Despite my physical condition, writing the first draft was fun. Oddly, the title was the first thing that came to mind as I thought up a story about a guy who resembled me and walked through San Diego one day, venting about its history and culture and his ex-girlfriend. The problem was that the first draft was a self-indulgent rant — pure therapy. And it came across as bitter and frustrated. After the second re-read, I realized that it needed a lot of work if I wanted it to be accessible to the reader, and humorous rather than harsh. I read Anne Lamott’s book Bird by Bird about the writing process. Her chapter “Shitty First Drafts” made me feel a little bit better. On Writing, by Stephen King, gave me some inspiration and guidance, too. I continued to write upon my return to teaching that fall semester in San Diego, but the time and attention I gave to Frank Diego soon diminished and almost disappeared.

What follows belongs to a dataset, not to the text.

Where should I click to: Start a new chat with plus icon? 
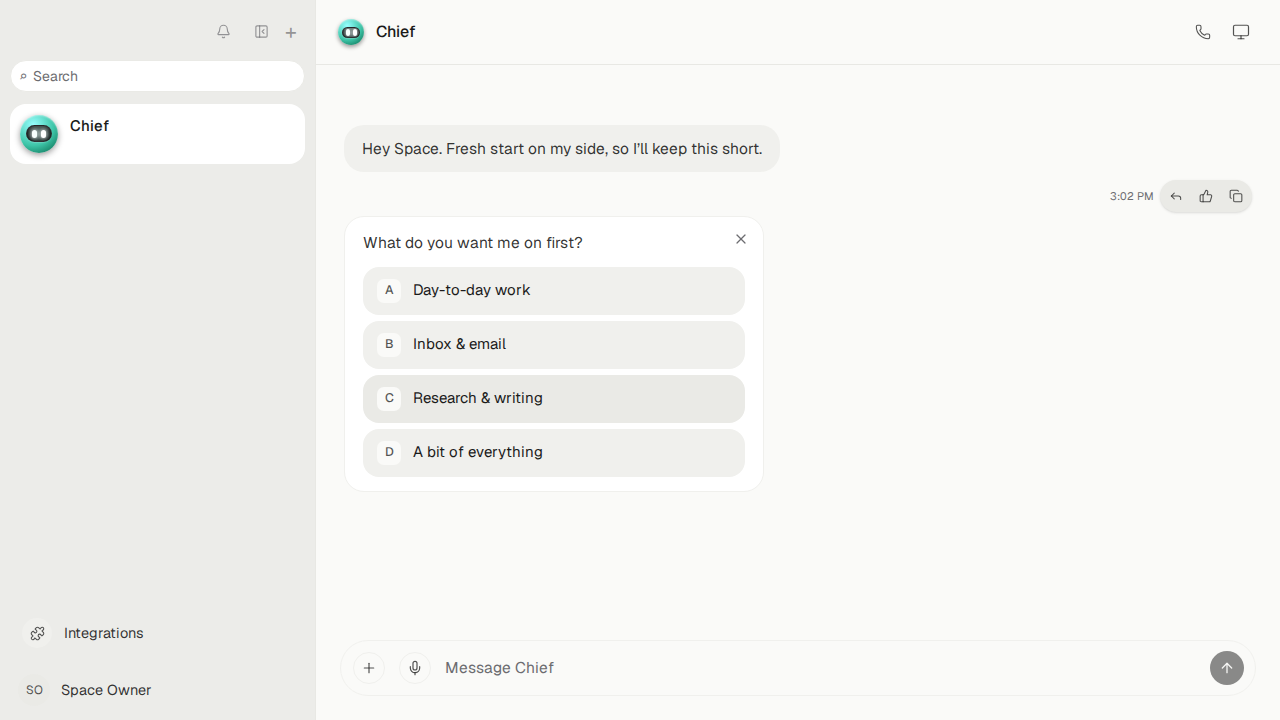(x=291, y=33)
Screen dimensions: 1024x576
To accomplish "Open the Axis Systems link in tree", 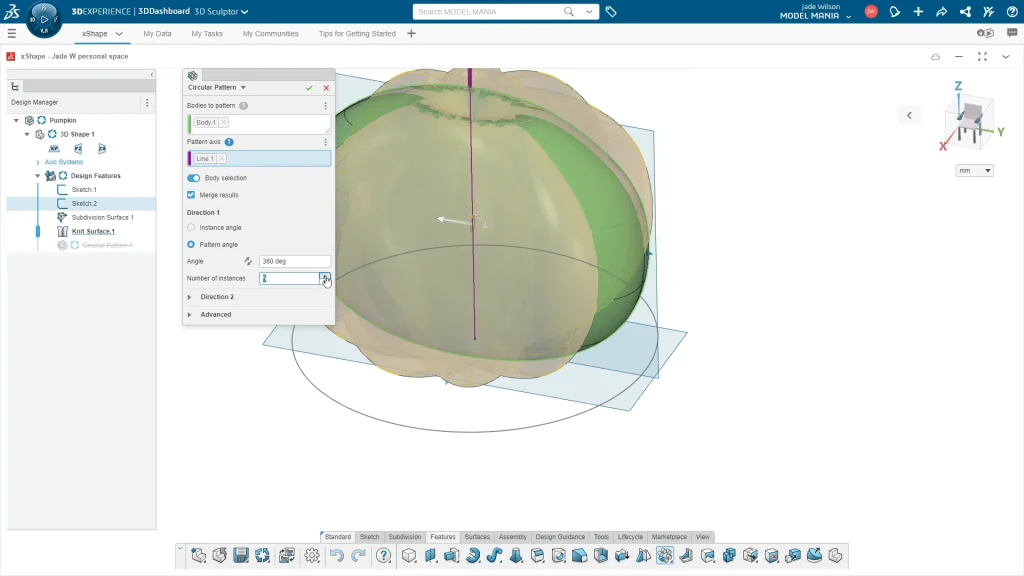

If it weren’t for my high school English students, I might have quit writing To Be Frank Diego altogether. But because the academic culture at High Tech High values critique and professionalism, I felt I couldn’t be a complete hypocrite — encouraging my students to do peer critiques and multiple rewrites while I avoided my own writing project. So I continued to work on my novel, sometimes sharing my chapters with students, sometimes with trusted friends. As a teacher, I witnessed the value of good critique versus destructive criticism or (on the other end of the spectrum) vague compliments — so I sought real feedback. After sharing later drafts, I didn’t want a pat on the back. I wanted critical details, patterns and new ideas to build on. But because writing wasn’t quite as fun after a nine-hour day of work, I reserved only my weekend days and vacation time to sit and write — or at least tried to.

That year passed by in a flash. And though I continued to write, my output was nothing compared to that first two-week burst while bedridden in Guatemala. I recognized that since I’d returned to San Diego, Frank Diego had inched forward at a sluggish pace. I could picture myself 10 or 20 years into the future: the English high school teacher with the mangy beard and elbow-patched corduroy jacket who occasionally referred to the unfinished Great American Novel collecting dust in the bottom drawer of his desk. I didn’t want to be that guy. So, after a month of thinking about it, I quit teaching in order to finish my book.

Soon after I quit my job, I moved to Italy for four months. The only reason I could afford it was because I rented an attic in a friend’s apartment for next to nothing and taught private English lessons to put food in my mouth. I lived in Padua, which is about 15 miles west of Venice. I had unlimited time to write there. I drank a lot of coffee and wine, made cheap pasta, and gained inspiration by exploring places like Venice and Bologna. Then, like that, I ran out of money and the dream I’d been living was over. But Frank Diego was finished — kind of.

Because the manuscript was so close to being done, it made it easier to write and revise when I returned to San Diego. There was finally light at the end of the tunnel. I had made it over the writing hump. Now, a dozen complete drafts later, I feel good about my novel. I also feel a lot better about where I’m at in life now — pursuing creative projects and passions after years of putting those things on hold.